Algo de eso, de blanquear intereses, hizo el radicalismo de Río Negro al precandidatear a diputado a Antonio Zidar, hasta hace unos días gerente de Contenidos y locutor del Canal 6 de Bariloche, del Grupo Clarín. El mismo Zidar declaró que aceptó la propuesta porque los radicales lo “vinieron a buscar”. Y el ex gobernador y precandidato a senador nacional por la UCR, Miguel Saiz, declaró en el sitio ANB que desconocía “cuál hubiera sido la respuesta (de Zidar) a una propuesta igual de otra fuerza política”. Ojalá que este ejemplo de sinceramiento feroz, parido en una comarca sureña, cundiera entre los disfrazados de republicanos, independientes e intachables que circulan como tales en los medios ídem.

# [FILAS MOSTRADAS]
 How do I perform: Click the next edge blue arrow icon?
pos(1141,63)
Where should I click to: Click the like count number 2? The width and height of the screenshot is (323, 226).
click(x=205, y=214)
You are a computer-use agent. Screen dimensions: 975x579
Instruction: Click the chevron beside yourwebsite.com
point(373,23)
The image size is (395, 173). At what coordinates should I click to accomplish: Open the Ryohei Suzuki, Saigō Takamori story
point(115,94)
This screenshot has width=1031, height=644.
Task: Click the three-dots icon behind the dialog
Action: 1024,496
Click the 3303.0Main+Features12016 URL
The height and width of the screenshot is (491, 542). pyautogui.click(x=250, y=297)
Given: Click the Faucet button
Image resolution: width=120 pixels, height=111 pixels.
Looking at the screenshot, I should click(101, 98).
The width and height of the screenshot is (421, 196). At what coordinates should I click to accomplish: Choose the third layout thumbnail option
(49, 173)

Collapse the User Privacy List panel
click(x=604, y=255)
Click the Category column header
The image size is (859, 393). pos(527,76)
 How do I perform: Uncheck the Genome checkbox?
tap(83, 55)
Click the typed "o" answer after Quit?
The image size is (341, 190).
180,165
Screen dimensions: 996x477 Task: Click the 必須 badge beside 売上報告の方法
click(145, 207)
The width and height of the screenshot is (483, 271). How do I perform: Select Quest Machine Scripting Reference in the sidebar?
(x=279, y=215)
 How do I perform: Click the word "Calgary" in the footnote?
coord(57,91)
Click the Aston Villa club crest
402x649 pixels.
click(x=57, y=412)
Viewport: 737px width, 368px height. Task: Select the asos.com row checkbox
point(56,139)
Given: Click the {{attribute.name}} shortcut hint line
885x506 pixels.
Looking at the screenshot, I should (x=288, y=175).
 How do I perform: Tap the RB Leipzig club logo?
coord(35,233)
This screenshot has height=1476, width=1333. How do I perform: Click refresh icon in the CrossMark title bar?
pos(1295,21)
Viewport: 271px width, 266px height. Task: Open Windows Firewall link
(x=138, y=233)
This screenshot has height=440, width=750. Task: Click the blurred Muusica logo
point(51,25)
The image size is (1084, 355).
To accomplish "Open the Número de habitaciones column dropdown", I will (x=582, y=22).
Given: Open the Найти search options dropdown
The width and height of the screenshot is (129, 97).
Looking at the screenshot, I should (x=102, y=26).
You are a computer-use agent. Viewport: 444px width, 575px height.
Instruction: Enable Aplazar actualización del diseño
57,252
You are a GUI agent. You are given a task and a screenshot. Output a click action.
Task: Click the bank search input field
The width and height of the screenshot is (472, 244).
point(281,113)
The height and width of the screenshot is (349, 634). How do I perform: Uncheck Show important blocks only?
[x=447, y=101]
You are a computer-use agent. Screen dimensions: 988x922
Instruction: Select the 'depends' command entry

# [CONSIGNA]
Según el fragmento, ¿por qué aceptó Antonio Zidar la propuesta de ser precandidato a diputado? Respóndalo en una a tres oraciones. Las filas no tienen ningún papel en esto.

# [RESULTADO]
Zidar aceptó la propuesta porque, según declaró él mismo, los radicales lo "vinieron a buscar".